§ **Exercise inputs**
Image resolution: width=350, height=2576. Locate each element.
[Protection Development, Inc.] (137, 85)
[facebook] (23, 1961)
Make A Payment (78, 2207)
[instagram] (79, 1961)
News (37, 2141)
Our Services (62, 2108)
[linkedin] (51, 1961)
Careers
* * *
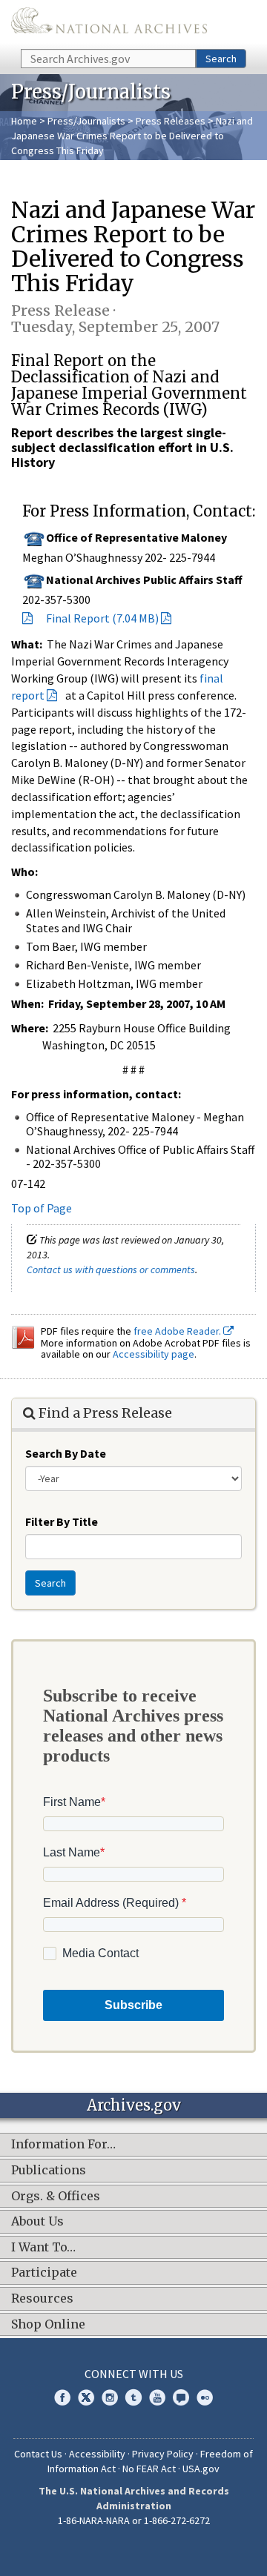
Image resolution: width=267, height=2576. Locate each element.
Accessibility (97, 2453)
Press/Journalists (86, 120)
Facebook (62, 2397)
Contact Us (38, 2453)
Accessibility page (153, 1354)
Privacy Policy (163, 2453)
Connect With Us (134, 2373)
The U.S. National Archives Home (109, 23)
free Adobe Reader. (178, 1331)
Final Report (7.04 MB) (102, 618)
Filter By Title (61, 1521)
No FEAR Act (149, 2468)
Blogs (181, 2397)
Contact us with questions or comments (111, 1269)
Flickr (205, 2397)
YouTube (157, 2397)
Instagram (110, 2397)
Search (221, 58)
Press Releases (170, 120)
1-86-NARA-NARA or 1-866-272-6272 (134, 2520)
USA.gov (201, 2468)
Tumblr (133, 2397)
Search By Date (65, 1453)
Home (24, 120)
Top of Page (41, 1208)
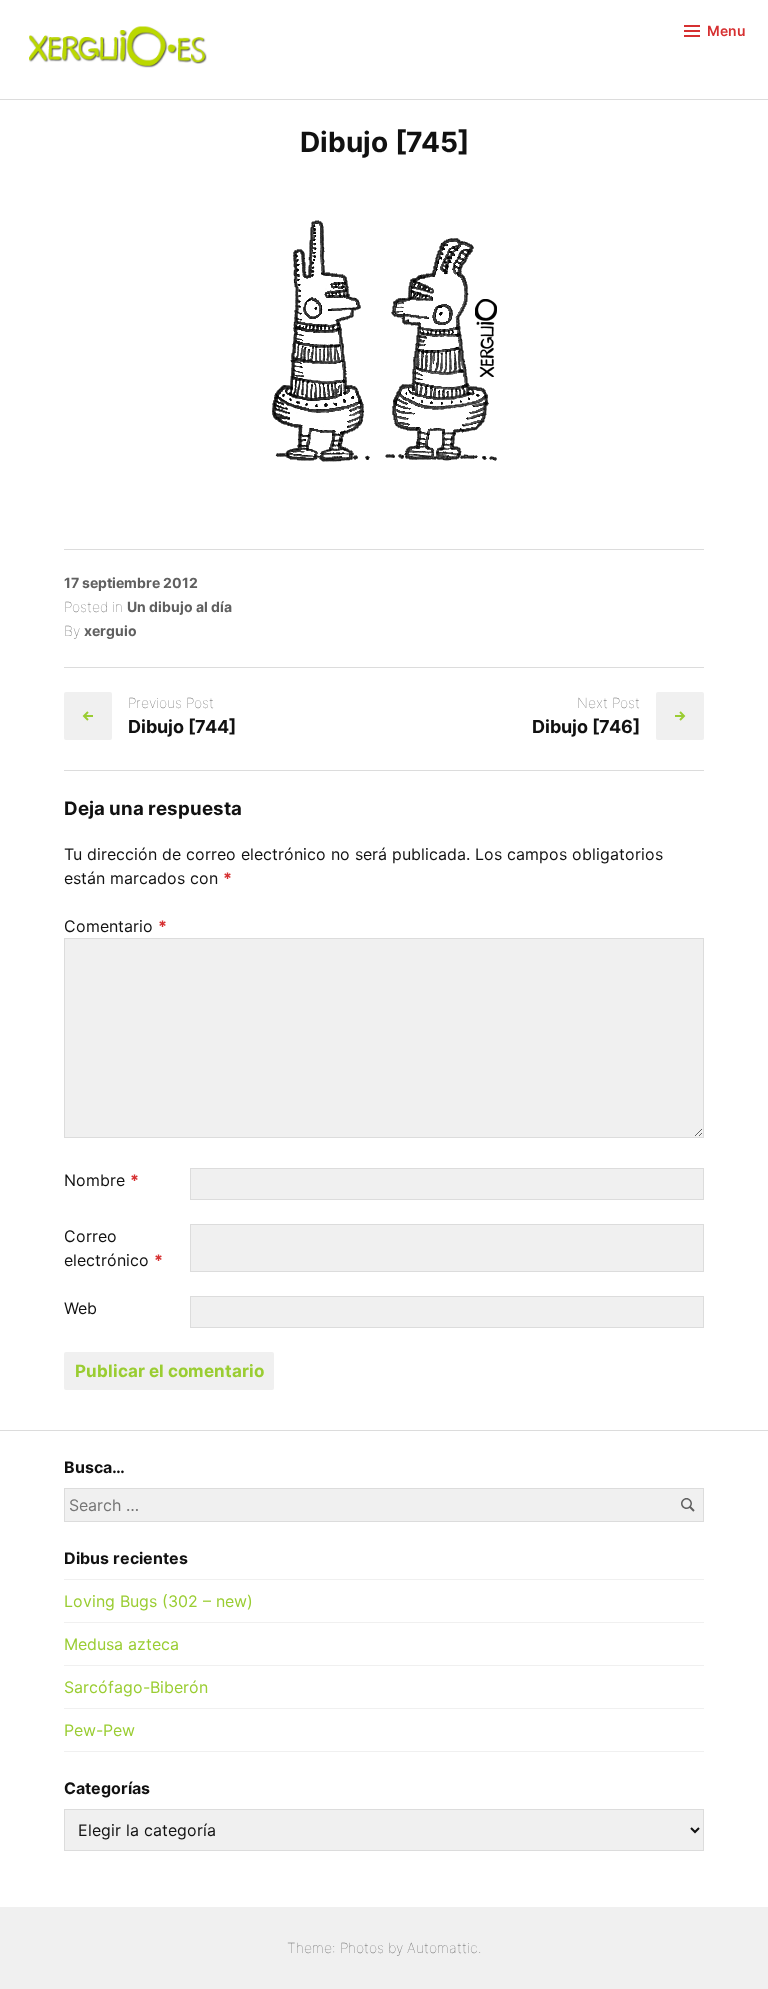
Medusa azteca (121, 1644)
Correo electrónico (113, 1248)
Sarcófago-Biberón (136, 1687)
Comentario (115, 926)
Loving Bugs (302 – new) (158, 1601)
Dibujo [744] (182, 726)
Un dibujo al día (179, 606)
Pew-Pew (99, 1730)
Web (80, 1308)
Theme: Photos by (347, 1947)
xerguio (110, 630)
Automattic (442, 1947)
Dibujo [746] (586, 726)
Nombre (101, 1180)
==
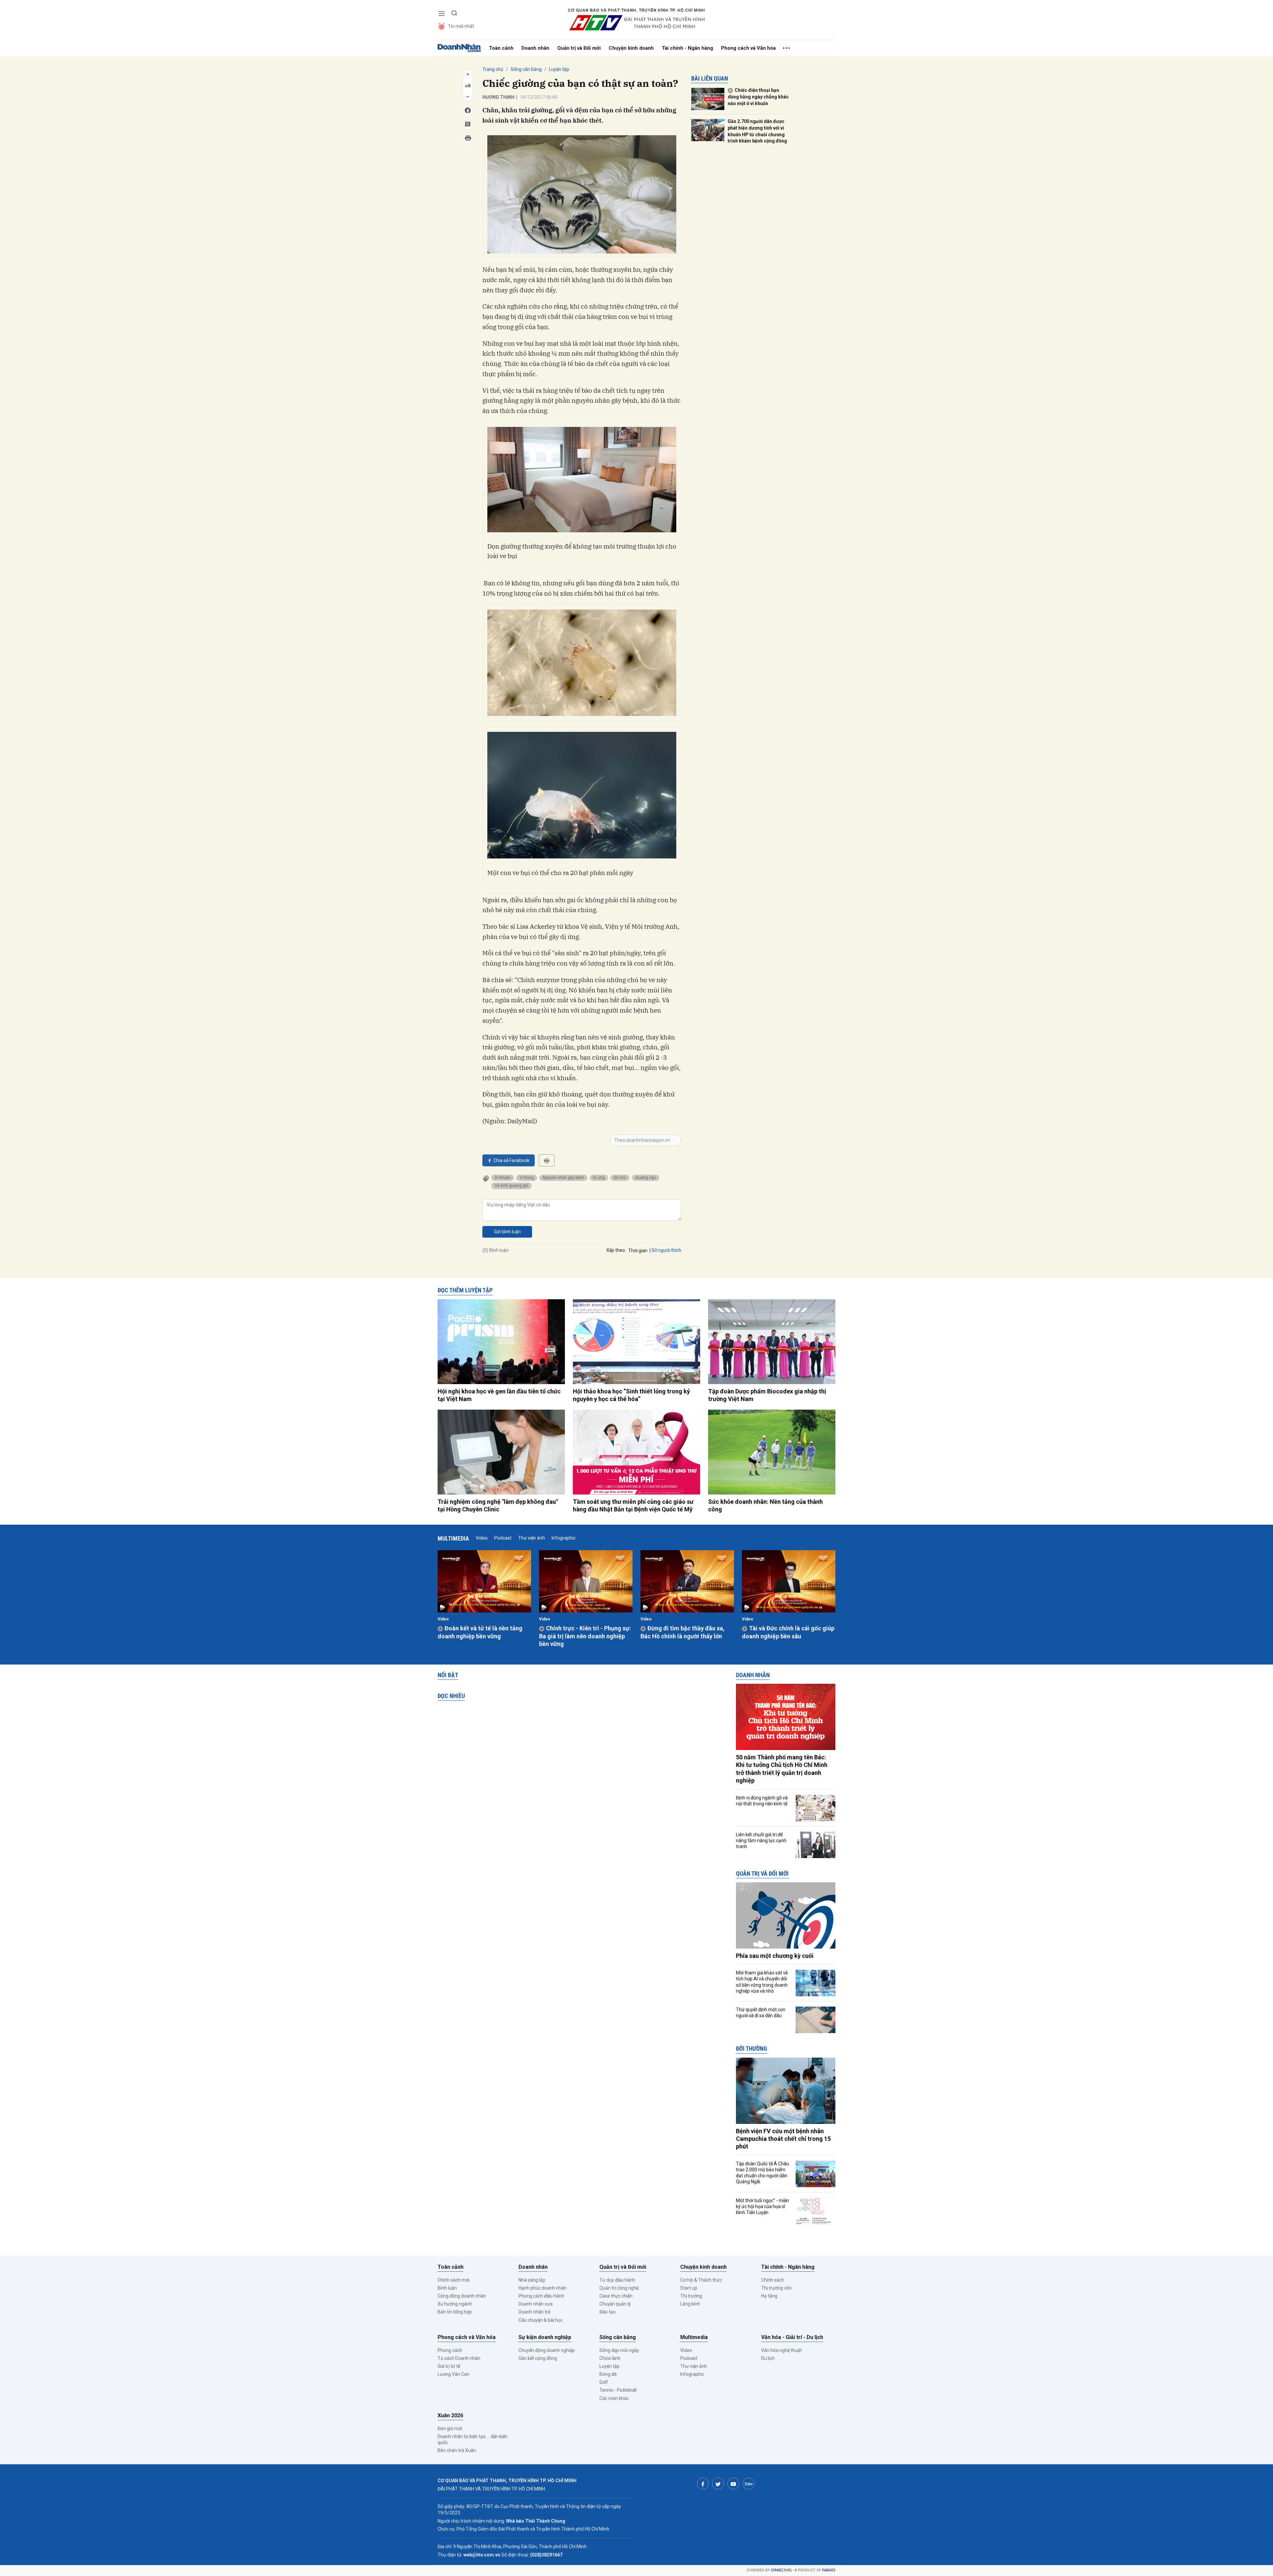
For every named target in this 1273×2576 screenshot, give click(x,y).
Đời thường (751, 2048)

§ **Problem**
In the listing above, locate the line with "No FEAR Act (149, 2468)" and the line with "Tumblr (133, 2397)", then extract exactly those lines and every line between them, and nothing more.

§ **Answer below**
No FEAR Act (149, 2468)
Blogs (181, 2397)
Contact us with questions or comments (111, 1269)
Flickr (205, 2397)
YouTube (157, 2397)
Instagram (110, 2397)
Search (221, 58)
Press Releases (170, 120)
1-86-NARA-NARA or 1-866-272-6272 (134, 2520)
USA.gov (201, 2468)
Tumblr (133, 2397)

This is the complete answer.